This article was published 20/06/2015 (3994 days ago), so information in it may no longer be current.
In the end, the only thing Winnipeg’s Cindy Klassen ever did slowly as a speedskater was retire.
Nine years after she reached the pinnacle of her sport — winning five Olympic medals at the 2006 Winter Olympics and being anointed in Torino by IOC president Jacques Rogge as “the woman of the Games” — Klassen finally hung up her skates, telling a packed news conference at a Winnipeg hotel Saturday morning she’d at last decided she’d had enough.
“I’m truly grateful for all the memories, and while records fall and memories tarnish, the friendships I’ve made through the sport will last forever,” said the 35-year-old Klassen during a prepared speech.
Afterward, Klassen told reporters she figured she’d retire after she didn’t qualify for the 2014 Games in Sochi, but decided to take last winter off and do some soul-searching before making her retirement official.
“After I didn’t qualify for the 2014 Games — I didn’t even try out for the team because of my concussion — I kind of had in the back of my mind that maybe it was time to hang up my blades,” said Klassen.
“But I wasn’t 100 per cent sure. Throughout the last year I was feeling it, but I just wanted to be 100 per cent sure that I was ready to take that step. So now it’s been a year, my legs have just shrunk,” Klassen laughed, “and I’m just ready to move on and put speedskating behind me.”

#####

● WORK INSTRUCTIONS
a) Shorten the paragraph of the article on Cindy Klassen's retirement that begins "Nine years after she reached the pinnacle" into two sentences, keeping its main facts.
b) Please write the next part of the article on Cindy Klassen's retirement, picking up after its last sentence.
The material after this point is unrelated to the article on Cindy Klassen's retirement.

● DATA SHOWN

#####

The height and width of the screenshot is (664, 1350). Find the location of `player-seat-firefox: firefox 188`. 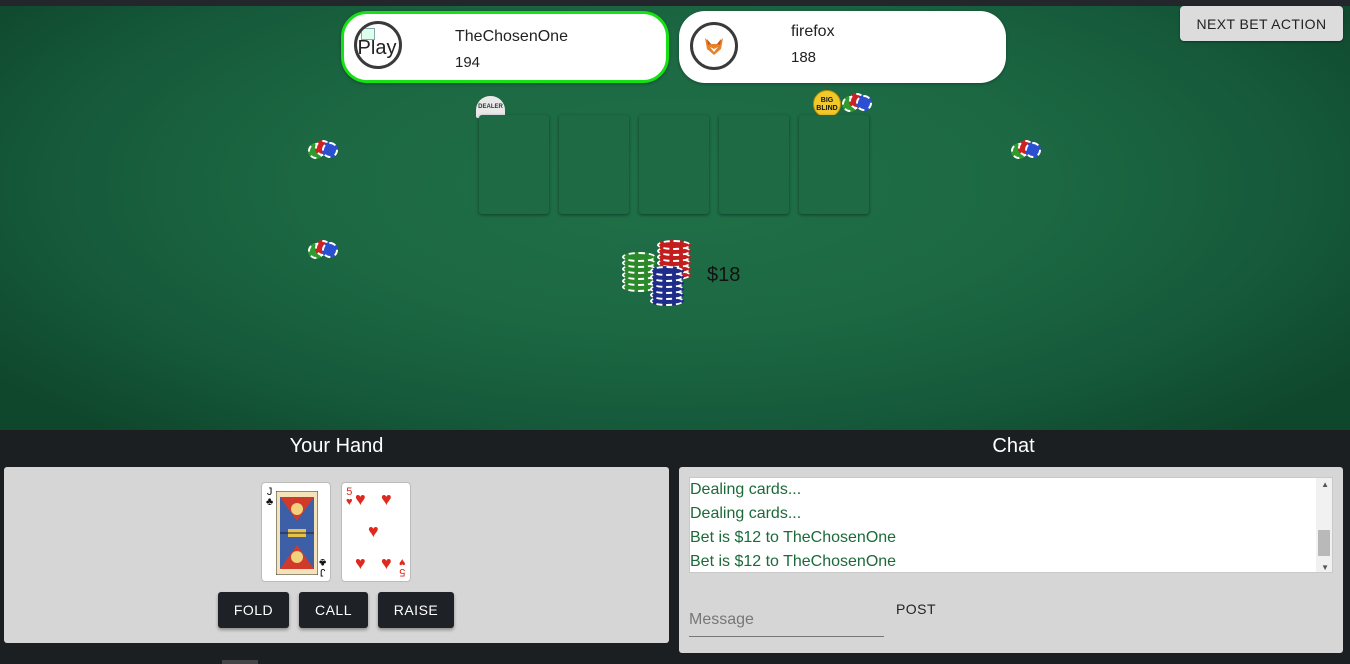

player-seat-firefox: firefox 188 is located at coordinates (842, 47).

#####

● EXERCISE RESPONSES
a) Nine years after winning five medals at the 2006 Winter Olympics, where IOC president Jacques Rogge called her "the woman of the Games" in Torino, Klassen retired from speedskating. She announced Saturday morning at a packed news conference in a Winnipeg hotel that she had finally decided she'd had enough.

b)
Klassen, who grew up in Winnipeg and got her start skating at the Sargent Park Oval, resides in Calgary these days and says she’ll focus on finishing a psychology degree at the University of Calgary she started two decades ago.
“I’m usually the oldest in my classes,” Klassen joked. “It’s kind of funny the odd time another student might catch a glimpse of my student ID card and be shocked to see that my student number has two less digits than theirs.”
Klassen won her first of six Olympic medals at the 2002 Winter Games in Salt Lake City, taking bronze in the 3,000 metres. She followed up four years later in Torino with five Olympic medals — including gold in the 1,500 metres — in what was a record-setting performance for a Canadian at an Olympic Games.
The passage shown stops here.